Sur la nullité des contrats principaux et des contrats de crédit affecté

Considérant que la société BNP Paribas Personal Finance, venant aux droits des société Sygma Banque et Banque Solfea, conteste la nullité des contrats principaux ;

Considérant cependant que c'est à juste titre et par des motifs qu'il convient d'adopter que le tribunal d'instance a constaté cette nullité en application de l'article L. 121-23,4° et 5°, du Code de la consommation, faute pour les bons de commande litigieux de désigner de façon suffisamment précise la " nature et des caractéristiques " des matériels vendus et de prévoir les " conditions d'exécution du contrat, notamment les modalités et le délai de livraison des biens ou d'exécution de la prestation de services ", aucun délai de livraison n'étant stipulé ; que la société appelante ne peut utilement soutenir que l'indication dans les conditions générales du contrat que les " livraisons sont opérées en fonction des disponibilités et de l'ordre d'arrivée des commandes " satisferait aux exigences du texte précité ;

Que c'est, en outre, à juste titre que les intimés font également valoir qu'un des deux contrats ne précisait pas, comme l'impose le 6° de l'article L. 121-23 du Code de la consommation dans sa numérotation alors applicable, les modalités de règlement en cas de vente à crédit au regard des dispositions de l'article L. 313-1 dudit code ;

Que s'agissant de l'argumentation prise d'un " devoir de vigilance, sinon de curiosité " de l'acquéreur alléguée par l'appelante, ce " devoir " ne saurait faire obstacle aux dispositions impératives du Code de la consommation, spécialement dans le cadre de démarchage à domicile, hypothèse dans laquelle les consommateurs sont particulièrement vulnérables puisque leur possibilité de se soustraire aux éventuelles insistances du vendeur est, de fait, limitée ;

Que la nullité des deux contrats principaux retenue par le premier juge ne pourra qu'être confirmée ;

Considérant que l'appelante ne peut être suivie dans son argumentation relative à la ratification de cette nullité dès lors qu'il n'est pas établi que les emprunteurs auraient eu connaissance de ces vices, la reproduction en petits caractères des dispositions de l'article L. 121-23 du Code de la consommation au verso du bon de commande étant insuffisante pour établir ce fait ; qu'en outre, à supposer cette première condition remplie, le seul fait de laisser les travaux se poursuivre ou de signer l'attestation de fin de travaux, ne saurait caractériser leur intention de couvrir cette nullité ;

Considérant en conséquence que c'est à bon droit que le premier juge a prononcé la nullité des contrats principaux et, par voie de conséquence en vertu de l'article L. 311-32 du Code de la consommation, celle des contrats de crédit affecté ;

Sur les conséquences de la nullité

Considérant qu'en principe la nullité du contrat entraîne la remise des choses dans le même état qu'elles l'étaient avant la conclusion du contrat ;

Que c'est ainsi à bon droit que le premier juge a dit que, faute pour le liquidateur de la société Eco Energie de reprendre l'ensemble du matériel installé dans les deux mois suivant la signification du jugement, les acquéreurs pourraient en disposer comme ils l'entendent ;

Qu'en vertu du principe ci-dessus rappelé, les emprunteurs doivent restituer au prêteur le capital prêté sauf à démontrer une faute du prêteur dans l'exécution de ses obligations de nature à le priver de sa créance de restitution.

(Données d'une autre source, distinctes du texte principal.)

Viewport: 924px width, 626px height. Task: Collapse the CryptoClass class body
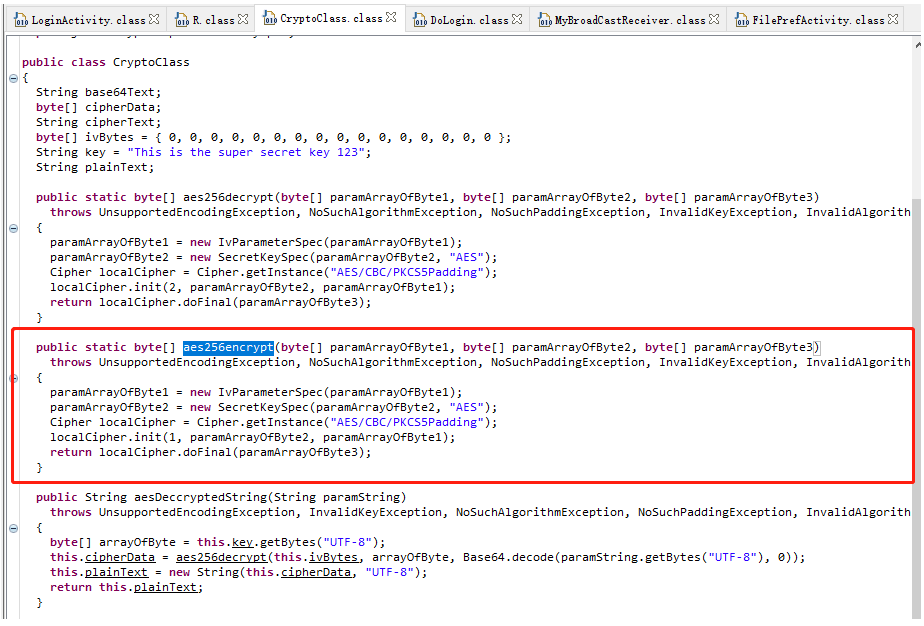click(12, 77)
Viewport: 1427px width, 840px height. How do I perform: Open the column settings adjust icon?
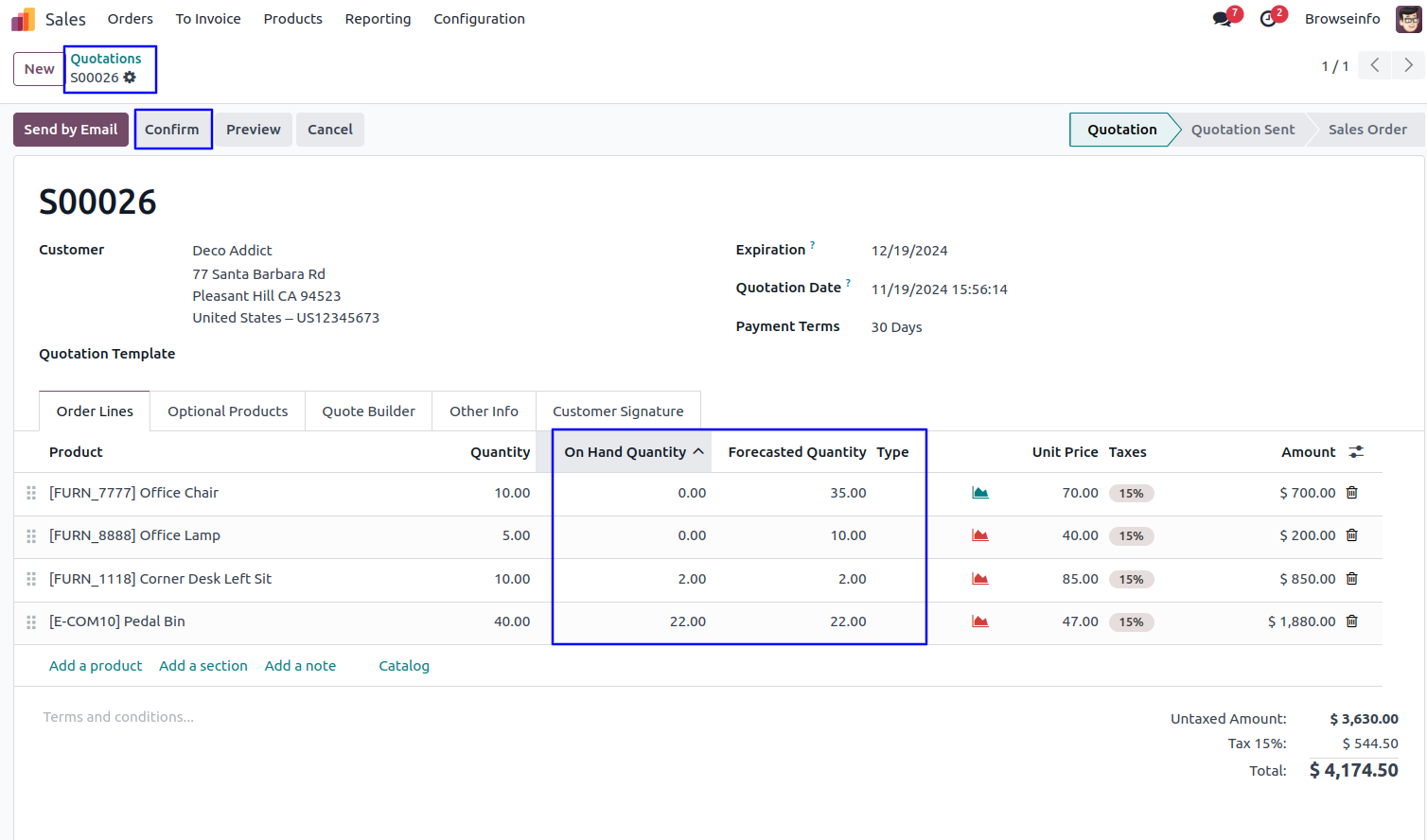coord(1356,452)
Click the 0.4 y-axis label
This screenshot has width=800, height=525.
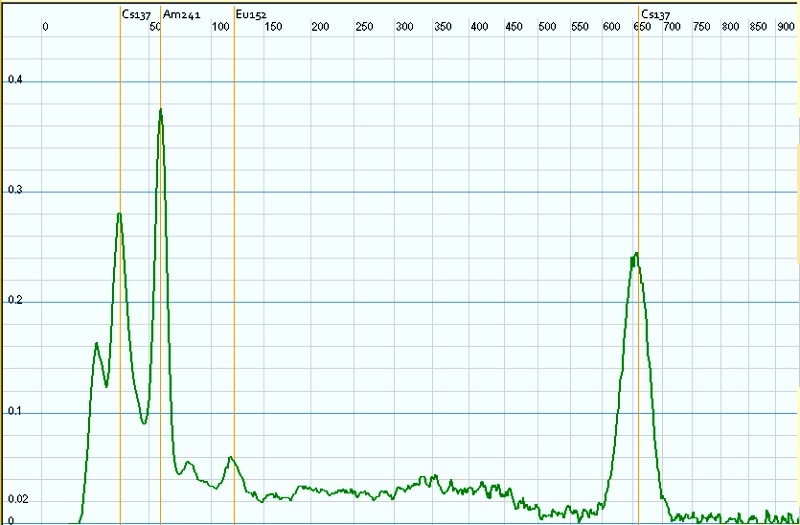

Considérant que l'appelante critique la motivation du premier juge à l'appui de sa décision de priver les prêteurs du remboursement du capital, fondée sur la double faute retenue à leur encontre : l'absence de vérification, avant le versement des fonds, tant de la validité du contrat proposé par leur partenaire commercial que de la réalisation complète de la prestation ;

Que ces critiques ne peuvent être accueillies dès lors que l'article L. 311-31 du Code de la consommation prévoit que les obligations de l'emprunteur n'ont pas pris naissance lorsque le prêteur a manqué à ses obligations, de sorte qu'il n'existe aucune contradiction dans le raisonnement du premier juge, lequel a, en application de l'article L. 311-32 dudit code, et par voie de conséquence de la nullité du contrat principal, constaté la nullité du contrat de prêt, et par la suite, dispensé l'emprunteur du remboursement du capital en application de l'article L. 311-31 précité après avoir constaté que le prêteur avait manqué à ces obligations préalables au déblocage des fonds et qu'ainsi les obligations de l'emprunteur n'avaient pu prendre naissance ; que par suite, l'argumentation de l'appelante quant à l'impossibilité de retenir une faute contractuelle lorsque le contrat est annulé est dépourvue de pertinence dès lors que c'est sur le fondement de ce texte spécifique relatif au moment où les obligations de l'emprunteur voient le jour, que s'est, à juste titre, fondé le premier juge ;

Que par ailleurs, comme l'a relevé le premier juge, les contrats principaux ne sauraient être qualifiés de contrats à exécution successive ;

Qu'en outre, l'appelante ne peut utilement prétendre qu'elle n'a aucune obligation de prendre connaissance des contrats principaux, dès lors que l'article L. 311-31 lui impose de vérifier que la prestation convenue a bien été exécutée avant de procéder au déblocage des fonds, de sorte qu'elle doit nécessairement prendre connaissance du contrat principal ; que d'ailleurs la Banque Solfea indique dans son offre de crédit que le " devis détaillé " doit lui être adressé ;

Qu'enfin, et abstraction faite des critiques formulées à l'encontre du jugement entrepris, il doit être relevé, en toute hypothèse, que les attestations de fin de travaux manquaient singulièrement de précision, ne précisant ni le numéro ni la date du bon de commande, non plus que le détail du matériel commandé se bornant à désigner le contrat principal par les mots : " photovoltaïque " et " panneaux photovoltaïques " ;

Considérant qu'il convient donc de confirmer le jugement entrepris en toutes ses dispositions ;

Sur la demande tendant à la mainlevée de l'inscription des emprunteurs au FICP

Considérant que la BNP Paribas Personal Finance reconnaît que cette inscription au FICP a été faite par erreur et affirme que la mainlevée a déjà été effectuée ; que cependant faute d'en justifier il sera fait droit à la demande des consorts W. - D., en tant que de besoin ;

Sur les dépens et l'article 700 du Code de procédure civile

Considérant que la société BNP Paribas Personal Finance supportera la charge des dépens d'appel, l'équité ne commandant pas de faire application de l'article 700 du Code de procédure civile ;

Par ces motifs, LA COUR, - Rejette la demande de nullité du jugement entrepris, - Confirme le jugement entrepris en toutes ses dispositions, Y ajoutant, - Ordonne, en tant que de besoin, à la société BNP Paribas Personal Finance de procéder à la mainlevée de l'inscription de M. W. et de Mme D. au fichier des incidents de payement des particuliers (FICP), - Déboute les parties de leurs autres demandes plus amples ou contraires, - Condamne la société BNP Paribas Personal Finance, venant aux droits des sociétés Banque Solfea et Sygma Banque, aux dépens d'appel.